── Exercise materials

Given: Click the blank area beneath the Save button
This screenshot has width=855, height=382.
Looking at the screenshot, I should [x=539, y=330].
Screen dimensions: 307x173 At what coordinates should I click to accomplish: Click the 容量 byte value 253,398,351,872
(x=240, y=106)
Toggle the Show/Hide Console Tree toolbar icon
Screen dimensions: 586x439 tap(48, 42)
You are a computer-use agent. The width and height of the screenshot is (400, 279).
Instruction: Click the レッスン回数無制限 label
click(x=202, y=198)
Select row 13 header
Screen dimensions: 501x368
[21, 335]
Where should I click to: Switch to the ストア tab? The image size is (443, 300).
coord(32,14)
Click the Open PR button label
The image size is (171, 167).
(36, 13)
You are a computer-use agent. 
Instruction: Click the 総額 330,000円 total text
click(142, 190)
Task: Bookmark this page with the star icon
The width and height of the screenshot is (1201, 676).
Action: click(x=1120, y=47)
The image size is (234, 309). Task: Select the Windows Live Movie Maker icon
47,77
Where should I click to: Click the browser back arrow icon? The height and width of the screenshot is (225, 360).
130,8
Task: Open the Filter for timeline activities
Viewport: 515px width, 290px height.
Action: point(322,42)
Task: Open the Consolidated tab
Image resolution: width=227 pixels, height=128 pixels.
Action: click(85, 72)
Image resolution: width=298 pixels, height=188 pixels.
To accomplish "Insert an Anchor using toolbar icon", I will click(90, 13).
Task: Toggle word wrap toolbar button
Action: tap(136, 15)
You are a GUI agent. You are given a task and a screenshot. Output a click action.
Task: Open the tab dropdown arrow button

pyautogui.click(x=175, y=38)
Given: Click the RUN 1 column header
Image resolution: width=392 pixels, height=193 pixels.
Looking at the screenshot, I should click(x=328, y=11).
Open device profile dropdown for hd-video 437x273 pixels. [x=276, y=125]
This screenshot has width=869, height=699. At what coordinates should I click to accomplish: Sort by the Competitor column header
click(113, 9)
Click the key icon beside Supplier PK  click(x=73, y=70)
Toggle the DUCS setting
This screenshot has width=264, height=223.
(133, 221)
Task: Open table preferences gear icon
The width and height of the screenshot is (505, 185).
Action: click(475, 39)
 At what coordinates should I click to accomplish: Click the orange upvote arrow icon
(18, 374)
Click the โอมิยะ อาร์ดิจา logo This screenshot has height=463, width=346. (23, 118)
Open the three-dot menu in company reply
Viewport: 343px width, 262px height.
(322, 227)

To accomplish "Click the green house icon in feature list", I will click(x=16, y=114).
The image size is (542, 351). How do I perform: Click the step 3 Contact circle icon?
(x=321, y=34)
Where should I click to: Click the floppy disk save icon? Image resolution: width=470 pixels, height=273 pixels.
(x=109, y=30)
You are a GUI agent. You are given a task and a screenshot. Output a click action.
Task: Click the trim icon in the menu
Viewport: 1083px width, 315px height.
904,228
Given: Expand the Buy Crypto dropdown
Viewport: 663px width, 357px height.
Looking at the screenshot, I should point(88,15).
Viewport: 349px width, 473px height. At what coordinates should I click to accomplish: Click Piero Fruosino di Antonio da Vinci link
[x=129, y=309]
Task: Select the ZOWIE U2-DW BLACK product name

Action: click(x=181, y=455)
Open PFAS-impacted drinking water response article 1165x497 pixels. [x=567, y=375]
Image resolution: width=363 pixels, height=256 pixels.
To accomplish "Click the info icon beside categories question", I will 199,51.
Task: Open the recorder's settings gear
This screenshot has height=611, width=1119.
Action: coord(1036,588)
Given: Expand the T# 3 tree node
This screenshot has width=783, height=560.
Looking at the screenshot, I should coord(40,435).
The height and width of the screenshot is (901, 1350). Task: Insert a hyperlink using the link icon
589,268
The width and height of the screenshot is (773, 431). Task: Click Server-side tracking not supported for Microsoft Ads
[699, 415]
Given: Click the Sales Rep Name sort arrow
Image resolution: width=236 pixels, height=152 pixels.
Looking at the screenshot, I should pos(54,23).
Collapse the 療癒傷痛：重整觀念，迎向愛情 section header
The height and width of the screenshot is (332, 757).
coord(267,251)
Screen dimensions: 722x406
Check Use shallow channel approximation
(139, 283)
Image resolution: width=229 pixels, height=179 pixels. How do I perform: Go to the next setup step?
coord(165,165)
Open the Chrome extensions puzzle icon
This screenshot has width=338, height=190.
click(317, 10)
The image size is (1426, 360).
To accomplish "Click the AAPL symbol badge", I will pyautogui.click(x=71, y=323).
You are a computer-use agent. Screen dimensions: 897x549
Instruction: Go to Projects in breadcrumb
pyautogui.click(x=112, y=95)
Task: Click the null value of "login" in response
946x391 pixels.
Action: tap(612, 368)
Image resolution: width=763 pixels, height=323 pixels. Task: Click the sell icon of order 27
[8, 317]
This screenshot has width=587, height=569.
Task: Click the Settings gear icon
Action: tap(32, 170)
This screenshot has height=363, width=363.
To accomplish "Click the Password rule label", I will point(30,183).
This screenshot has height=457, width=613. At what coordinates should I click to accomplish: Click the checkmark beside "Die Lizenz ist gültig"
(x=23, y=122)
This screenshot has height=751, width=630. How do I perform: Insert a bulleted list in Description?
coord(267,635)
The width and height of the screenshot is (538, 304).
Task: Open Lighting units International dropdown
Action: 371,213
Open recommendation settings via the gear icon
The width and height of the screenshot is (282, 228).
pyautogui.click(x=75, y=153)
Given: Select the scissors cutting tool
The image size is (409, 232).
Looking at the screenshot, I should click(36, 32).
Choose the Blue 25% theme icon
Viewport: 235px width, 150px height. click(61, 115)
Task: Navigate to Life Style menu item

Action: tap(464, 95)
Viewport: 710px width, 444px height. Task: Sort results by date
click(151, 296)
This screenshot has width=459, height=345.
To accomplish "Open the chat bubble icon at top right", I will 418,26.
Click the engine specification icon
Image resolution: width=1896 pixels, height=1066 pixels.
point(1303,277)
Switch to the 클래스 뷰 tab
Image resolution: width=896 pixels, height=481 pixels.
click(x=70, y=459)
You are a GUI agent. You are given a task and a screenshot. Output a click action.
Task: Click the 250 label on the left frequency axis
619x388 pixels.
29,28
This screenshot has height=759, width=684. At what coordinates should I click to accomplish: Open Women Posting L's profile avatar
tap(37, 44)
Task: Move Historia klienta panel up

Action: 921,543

────

→ Instructions for the task
Nothing in the records should change when you repeat them all.

→ Result of the exercise
Given: Click the blank area beneath the Save button
This screenshot has width=855, height=382.
Looking at the screenshot, I should [x=539, y=330].
Screen dimensions: 307x173 At what coordinates should I click to accomplish: Click the 容量 byte value 253,398,351,872
(x=240, y=106)
Toggle the Show/Hide Console Tree toolbar icon
Screen dimensions: 586x439 tap(48, 42)
You are a computer-use agent. The width and height of the screenshot is (400, 279).
Instruction: Click the レッスン回数無制限 label
click(x=202, y=198)
Select row 13 header
Screen dimensions: 501x368
[21, 335]
Where should I click to: Switch to the ストア tab? The image size is (443, 300).
coord(32,14)
Click the Open PR button label
The image size is (171, 167).
(36, 13)
You are a computer-use agent. 
Instruction: Click the 総額 330,000円 total text
click(142, 190)
Task: Bookmark this page with the star icon
The width and height of the screenshot is (1201, 676).
Action: click(x=1120, y=47)
The image size is (234, 309). Task: Select the Windows Live Movie Maker icon
47,77
Where should I click to: Click the browser back arrow icon? The height and width of the screenshot is (225, 360).
130,8
Task: Open the Filter for timeline activities
Viewport: 515px width, 290px height.
Action: point(322,42)
Task: Open the Consolidated tab
Image resolution: width=227 pixels, height=128 pixels.
Action: click(85, 72)
Image resolution: width=298 pixels, height=188 pixels.
To accomplish "Insert an Anchor using toolbar icon", I will click(90, 13).
Task: Toggle word wrap toolbar button
Action: tap(136, 15)
You are a GUI agent. You are given a task and a screenshot. Output a click action.
Task: Open the tab dropdown arrow button

pyautogui.click(x=175, y=38)
Given: Click the RUN 1 column header
Image resolution: width=392 pixels, height=193 pixels.
Looking at the screenshot, I should click(x=328, y=11).
Open device profile dropdown for hd-video 437x273 pixels. [x=276, y=125]
This screenshot has width=869, height=699. At what coordinates should I click to accomplish: Sort by the Competitor column header
click(113, 9)
Click the key icon beside Supplier PK  click(x=73, y=70)
Toggle the DUCS setting
This screenshot has width=264, height=223.
(133, 221)
Task: Open table preferences gear icon
The width and height of the screenshot is (505, 185).
Action: click(475, 39)
 At what coordinates should I click to accomplish: Click the orange upvote arrow icon
(18, 374)
Click the โอมิยะ อาร์ดิจา logo This screenshot has height=463, width=346. (23, 118)
Open the three-dot menu in company reply
Viewport: 343px width, 262px height.
(322, 227)

To accomplish "Click the green house icon in feature list", I will click(x=16, y=114).
The image size is (542, 351). How do I perform: Click the step 3 Contact circle icon?
(x=321, y=34)
Where should I click to: Click the floppy disk save icon? Image resolution: width=470 pixels, height=273 pixels.
(x=109, y=30)
You are a GUI agent. You are given a task and a screenshot. Output a click action.
Task: Click the trim icon in the menu
Viewport: 1083px width, 315px height.
904,228
Given: Expand the Buy Crypto dropdown
Viewport: 663px width, 357px height.
Looking at the screenshot, I should point(88,15).
Viewport: 349px width, 473px height. At what coordinates should I click to accomplish: Click Piero Fruosino di Antonio da Vinci link
[x=129, y=309]
Task: Select the ZOWIE U2-DW BLACK product name

Action: click(x=181, y=455)
Open PFAS-impacted drinking water response article 1165x497 pixels. [x=567, y=375]
Image resolution: width=363 pixels, height=256 pixels.
To accomplish "Click the info icon beside categories question", I will 199,51.
Task: Open the recorder's settings gear
This screenshot has height=611, width=1119.
Action: coord(1036,588)
Given: Expand the T# 3 tree node
This screenshot has width=783, height=560.
Looking at the screenshot, I should coord(40,435).
The height and width of the screenshot is (901, 1350). Task: Insert a hyperlink using the link icon
589,268
The width and height of the screenshot is (773, 431). Task: Click Server-side tracking not supported for Microsoft Ads
[699, 415]
Given: Click the Sales Rep Name sort arrow
Image resolution: width=236 pixels, height=152 pixels.
Looking at the screenshot, I should pos(54,23).
Collapse the 療癒傷痛：重整觀念，迎向愛情 section header
The height and width of the screenshot is (332, 757).
coord(267,251)
Screen dimensions: 722x406
Check Use shallow channel approximation
(139, 283)
Image resolution: width=229 pixels, height=179 pixels. How do I perform: Go to the next setup step?
coord(165,165)
Open the Chrome extensions puzzle icon
This screenshot has width=338, height=190.
click(317, 10)
The image size is (1426, 360).
To accomplish "Click the AAPL symbol badge", I will pyautogui.click(x=71, y=323).
You are a computer-use agent. Screen dimensions: 897x549
Instruction: Go to Projects in breadcrumb
pyautogui.click(x=112, y=95)
Task: Click the null value of "login" in response
946x391 pixels.
Action: tap(612, 368)
Image resolution: width=763 pixels, height=323 pixels. Task: Click the sell icon of order 27
[8, 317]
This screenshot has width=587, height=569.
Task: Click the Settings gear icon
Action: tap(32, 170)
This screenshot has height=363, width=363.
To accomplish "Click the Password rule label", I will point(30,183).
This screenshot has height=457, width=613. At what coordinates should I click to accomplish: Click the checkmark beside "Die Lizenz ist gültig"
(x=23, y=122)
This screenshot has height=751, width=630. How do I perform: Insert a bulleted list in Description?
coord(267,635)
The width and height of the screenshot is (538, 304).
Task: Open Lighting units International dropdown
Action: 371,213
Open recommendation settings via the gear icon
The width and height of the screenshot is (282, 228).
pyautogui.click(x=75, y=153)
Given: Select the scissors cutting tool
The image size is (409, 232).
Looking at the screenshot, I should click(36, 32).
Choose the Blue 25% theme icon
Viewport: 235px width, 150px height. click(61, 115)
Task: Navigate to Life Style menu item

Action: tap(464, 95)
Viewport: 710px width, 444px height. Task: Sort results by date
click(151, 296)
This screenshot has width=459, height=345.
To accomplish "Open the chat bubble icon at top right", I will 418,26.
Click the engine specification icon
Image resolution: width=1896 pixels, height=1066 pixels.
point(1303,277)
Switch to the 클래스 뷰 tab
Image resolution: width=896 pixels, height=481 pixels.
click(x=70, y=459)
You are a GUI agent. You are given a task and a screenshot. Output a click action.
Task: Click the 250 label on the left frequency axis
619x388 pixels.
29,28
This screenshot has height=759, width=684. At what coordinates should I click to accomplish: Open Women Posting L's profile avatar
tap(37, 44)
Task: Move Historia klienta panel up

Action: 921,543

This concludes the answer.